What Employers Should Know About Weather Related Absences

This post was contributed by Rick L. Etter, Esq., an Associate in McNees Wallace & Nurick LLC's Labor and Employment Group.

Given the increase in major weather events that have impacted Pennsylvania recently, including high winds and substantial flooding, employers should consider the following issues that may arise when closings, delays, and absences are caused by inclement weather.

Must employees be paid when the business is closed because of inclement weather?

Nonexempt employees need not be paid for time when they do not work because the business is closed. Exempt employees must be paid their salary for the week regardless of the business closing. An employer may require exempt employees to use accrued paid time off.

Must employees be paid if they don’t report to work due to inclement weather when the business is open?

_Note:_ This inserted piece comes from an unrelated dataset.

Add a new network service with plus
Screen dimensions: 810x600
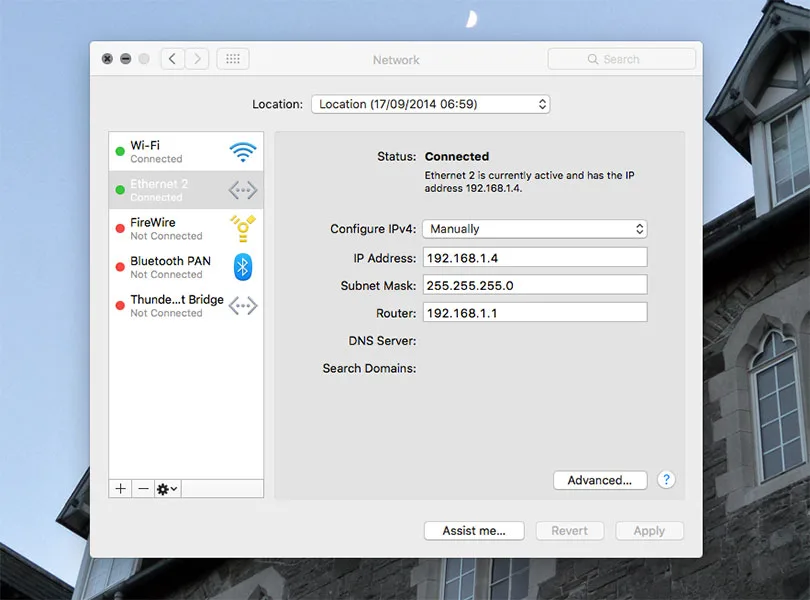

Nonexempt employees need not be paid for the time they are absent from work. Exempt employees need not be paid for a whole day absence taken due to inclement weather. An exempt employee absent for part of a day may be required to use accrued paid time off. However, if the exempt employee has no accrued paid time off, his or her salary may not be docked for a partial day absence.

May an employee be disciplined or discharged for failing to report to work due to weather conditions when the business is open?

An employer may generally apply its normal attendance policy to weather related absences. However, there is one major exception. Under Pennsylvania law, an employer may not discipline or discharge an employee who fails to report to work due to the closure of the roads in the county of the employer's place of business or the county of the employee's residency, if the road closure is the result of a state of emergency. The law does not apply to the following jobs: drivers of emergency vehicles, essential corrections personnel, police, emergency service personnel, hospital and nursing home staffs, pharmacists, essential health care professionals, public utility personnel, employees of radio or television stations engaged in the gathering and dissemination of news, road crews and oil and milk delivery personnel.